ゴルフには“スコアの壁”がつきもの。ビギナーを脱したアマチュアゴルファーに立ちはだかるのがスコア100の壁。これを乗り越えるためには技術的な面はもちろん、コースマネジメントも重要となってくる。プロゴルファー・兼濱開人に、千葉県・太平洋クラブ八千代コース12番ホールを実例に、ティーショットのマネジメントの考え方を教えてもらった。

千葉県・太平洋クラブ八千代コース12番ホールは、レギュラーティーから363ヤード(Bグリーンの場合)のパー4。右ドッグレッグとなっていて、両サイドにはOB、ちょうど曲がり角の240ヤード地点には木が、その少し手前には左右にフェアウェイバンカーが配置されている(画像A参照)。

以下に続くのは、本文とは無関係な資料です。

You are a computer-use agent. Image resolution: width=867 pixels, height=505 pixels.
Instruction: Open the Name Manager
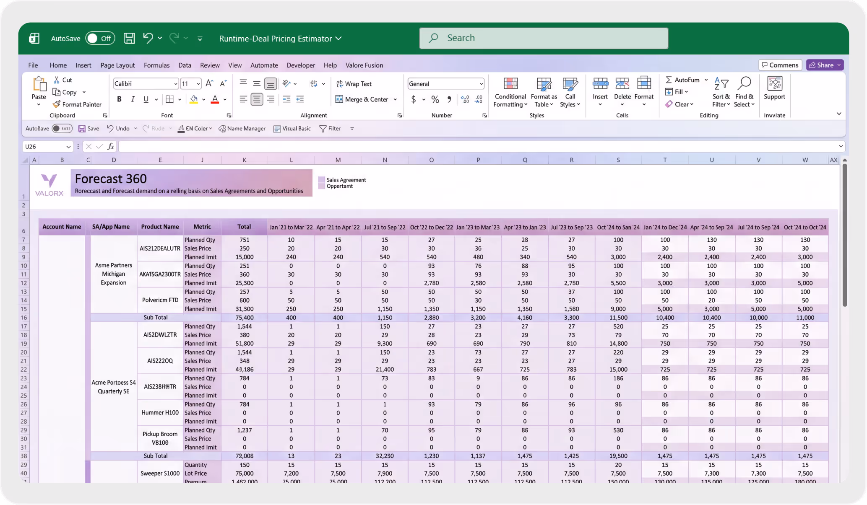pyautogui.click(x=242, y=128)
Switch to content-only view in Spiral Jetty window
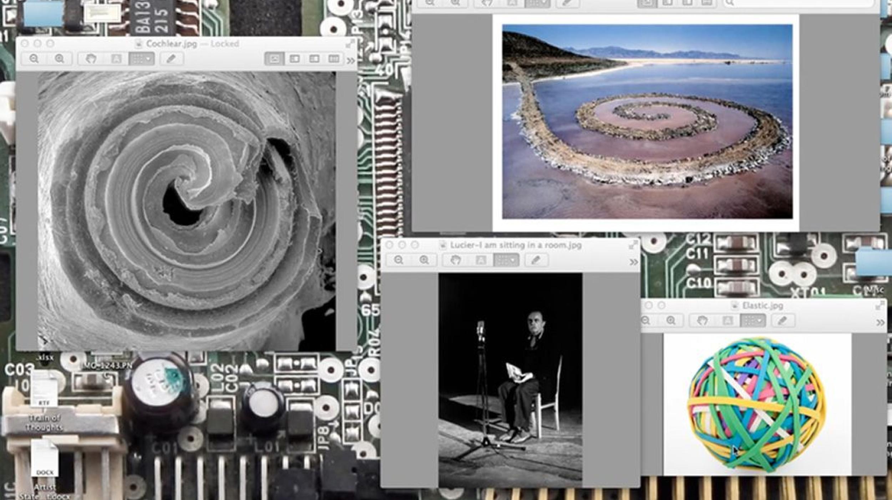 click(647, 3)
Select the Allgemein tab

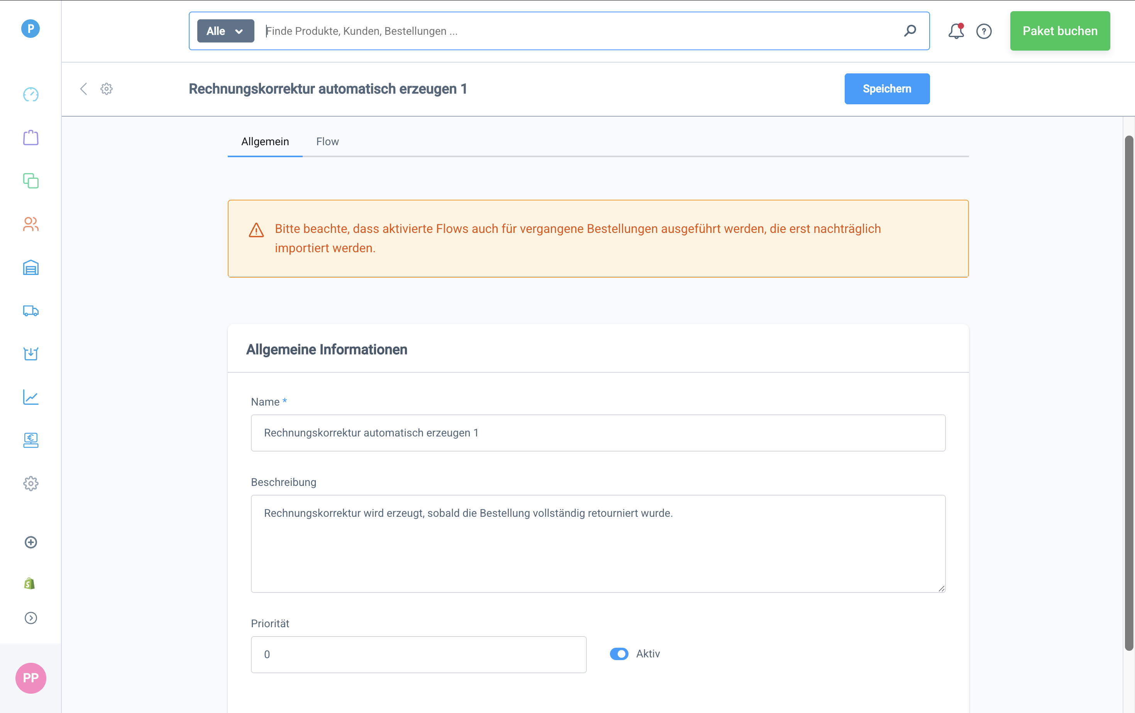tap(265, 141)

画像: 画像A:千葉県・太平洋クラブ八千代コース12番ホールのコースレイアウト

画像A:千葉県・太平洋クラブ八千代コース12番ホールのコースレイアウト

さて、Bグリーンが目標だと想定してこのレイアウトを見たとき、どこを狙ってティーショットを打つべきか。兼濱は「ティーイングエリアからは一見広く見えますが、実は狙いどころがかなりハッキリしているホールです」という。

「第一に避けるべきは、右サイドのフェアウェイバンカーのラインですね。まず飛距離に自信がある方だとしても、すぐ右にはOBがありますので安易にショートカットを選ぶのはリスクが高いです。そして右サイドの木の手前側で止まった場合はバンカーに捕まる、もしくは捕まらなくても木越えのショットが残り、直接グリーンを狙えません。結果、迂回に1打使うことになってしまうんです」(兼濱、以下同)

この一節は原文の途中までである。